1st 8-track-Boston, S/T
1st cassette tape-Beatles, Greatest Hits I
1st lp record-The Archies, Greatest Hits Sugar Sugar
1st 45 record-Pilot, Oh Ho Ho It's Magic
1st cd-Fleetwood Mac, Tango In The Night
1st music concert VHS tape-Queensryche, Operation Livecrime
1st music concert DVD-Manheim Steamroller, Christmas Concert Live
1st music concert Bluray-none at this time
1st live music concert-The Who Tempe, AZ. 1979


Bret
PPI-ART COLLECTOR


----------



## james2266

Ok, this could be interesting and I am going to date myself seriously here.

My first cassette I think was Loverboy - the one with Turn me Loose/Kid is hot tonight.

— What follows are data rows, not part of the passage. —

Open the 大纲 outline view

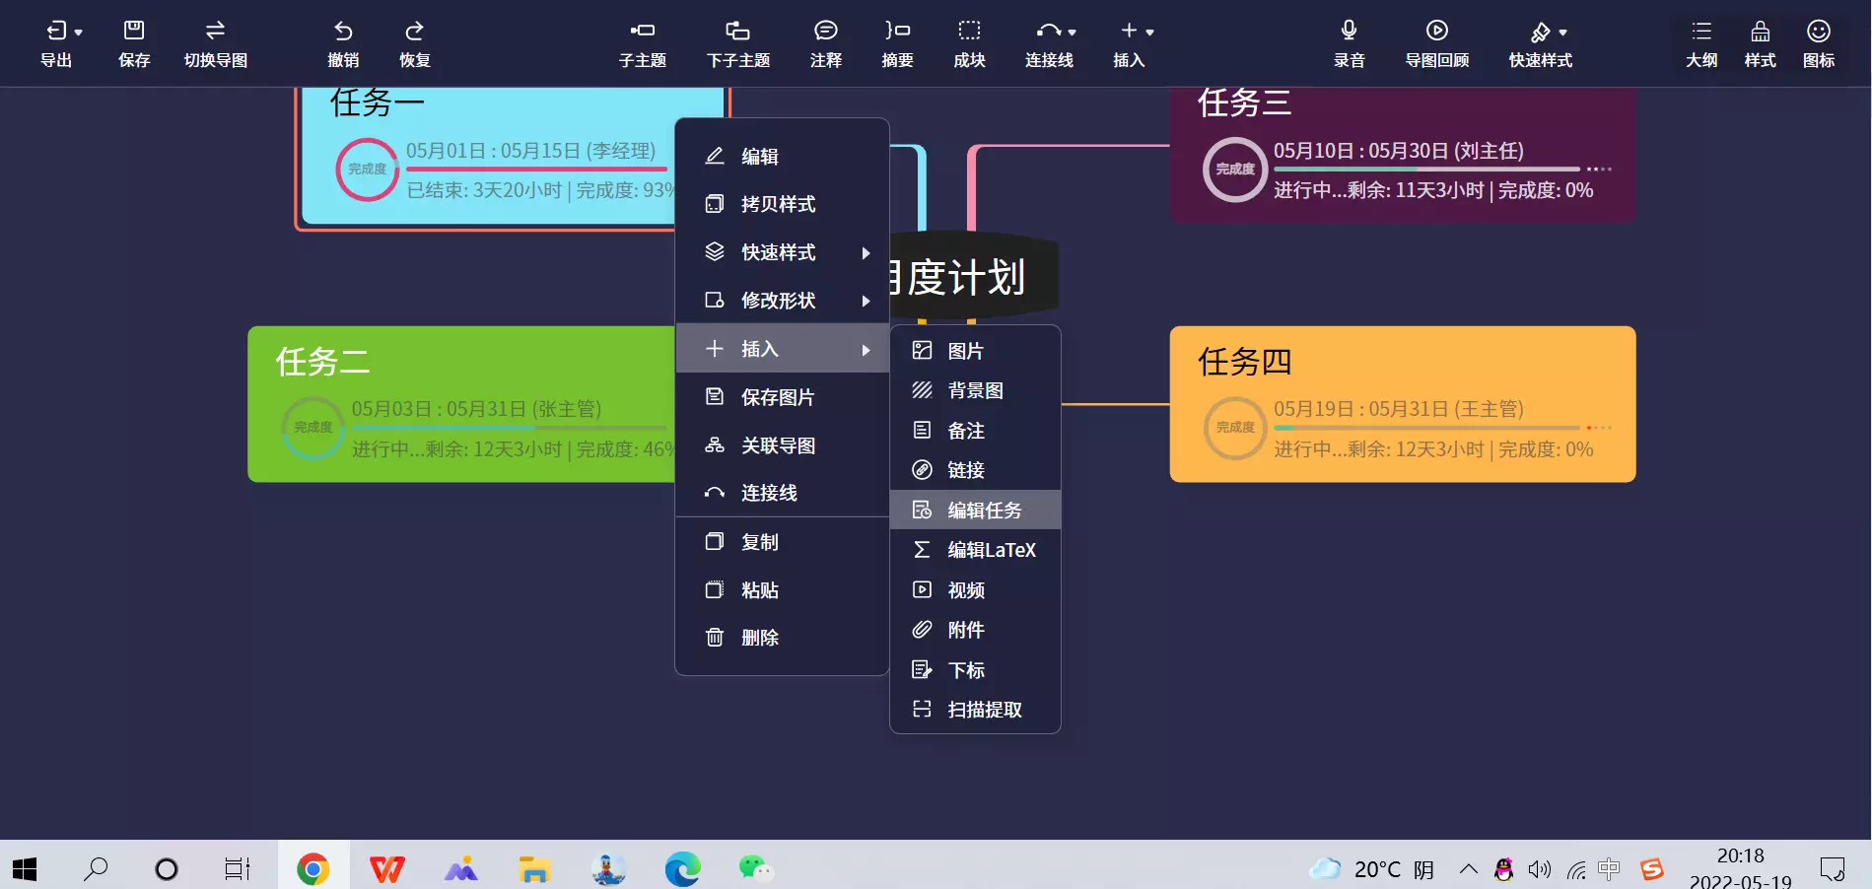[1700, 42]
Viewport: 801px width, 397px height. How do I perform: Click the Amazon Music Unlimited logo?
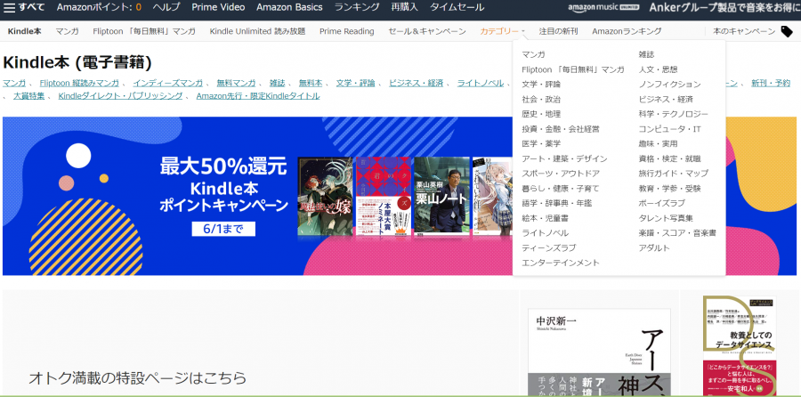[x=603, y=7]
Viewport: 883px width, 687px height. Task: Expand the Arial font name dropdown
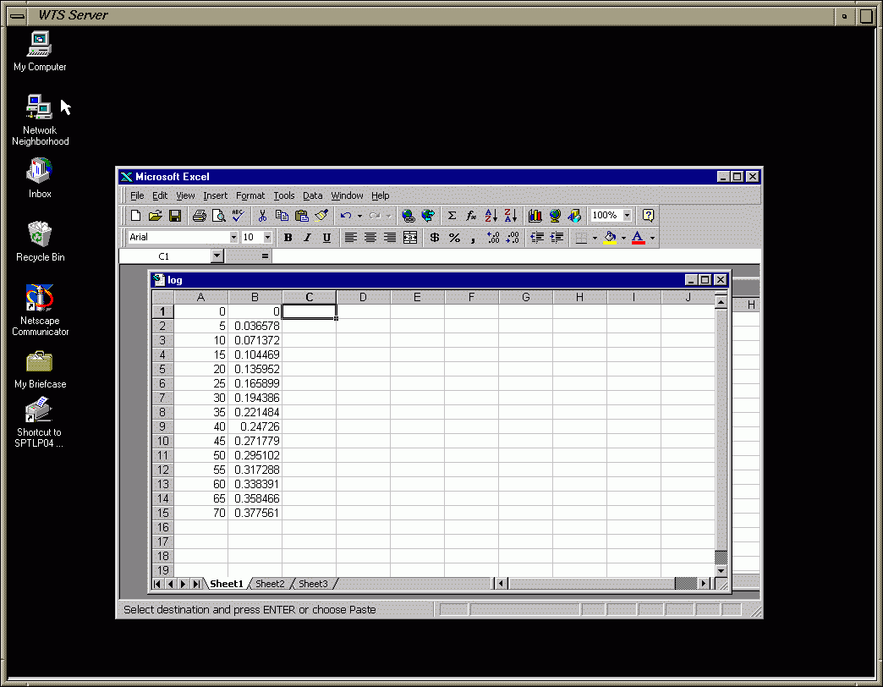233,238
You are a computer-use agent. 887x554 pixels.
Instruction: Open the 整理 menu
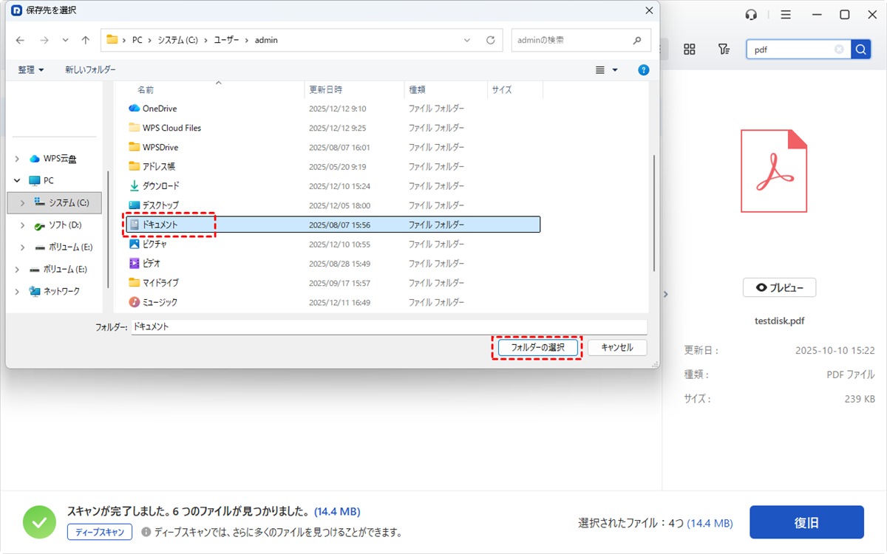tap(30, 69)
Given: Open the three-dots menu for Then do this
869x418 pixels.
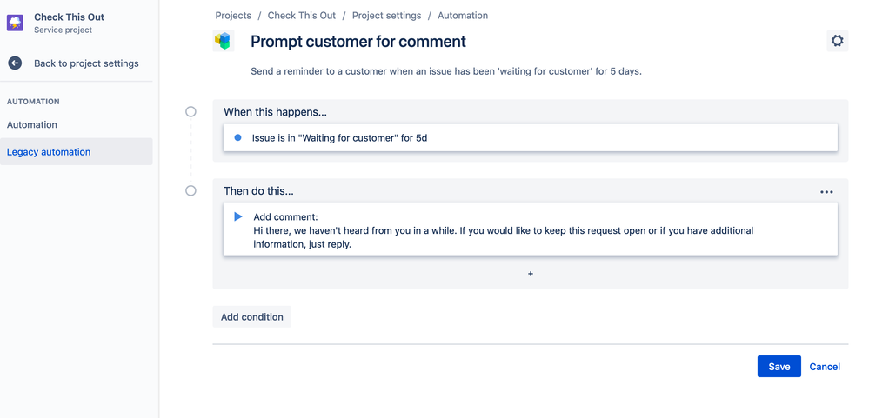Looking at the screenshot, I should [826, 192].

Honestly can't remember my first cd as I switched over to them in bulk if I recall.

My first record (yes, I am that old:laugh I think was Billy Joel Broken Windows (or at least I think was the title)

My 1st 45 (most probably don't even know what a 45 is anymore) was Joan Jett and the Blackhearts - I love Rock and Roll.

Most of this stuff I still love to this day.


----------



## SaturnSL1

First CD I remember buying was Badmotorfinger by Soundgarden. Got it at the Goodwill for a dollar.

One of the best dollars I've ever spent too.


----------



## benny

Beastie Boys -Paul's Boutique, cassette in green plastic

not my first music, but the first I bought for myself


----------



## Darth SQ

Crap, I forgot about 45s.
I'll go back and edit it.
Also, I had to update my lp record since you jogged my memory. 
I also added a few more video formats as well.
Thanks! :thumbsup:


Bret
PPI-ART COLLECTOR


----------



## benny

I used to hang around the local arcade to scoop up the old 45s coming out of the jukebox when they swapped in new stuff


----------



## IBcivic

1st 45 rpm> Roxy Roller by Sweeny Todd
1st 33 rpm album> Cheap Trick, live at Budokan
1st cassette>Van Halen, Van Halen
1st cd>Metalica, And Justice For All


----------



## ISTundra

Dating myself here...

First LP: Abba -Greatest Hits. Remember buying it at Sears in '76 for $4.99, a lot of coin at the time for an 8 yr old.


First 45: May have been Rod Stewart - Tonight's the Night, circa '76


First 8-track: CW McCall - Black Bear Road. This had "Convoy" on it. Remember playing the **** out of this. Who can forget 8-tracks that switched tracks right in the middle of a song. I think this was my only 8-track.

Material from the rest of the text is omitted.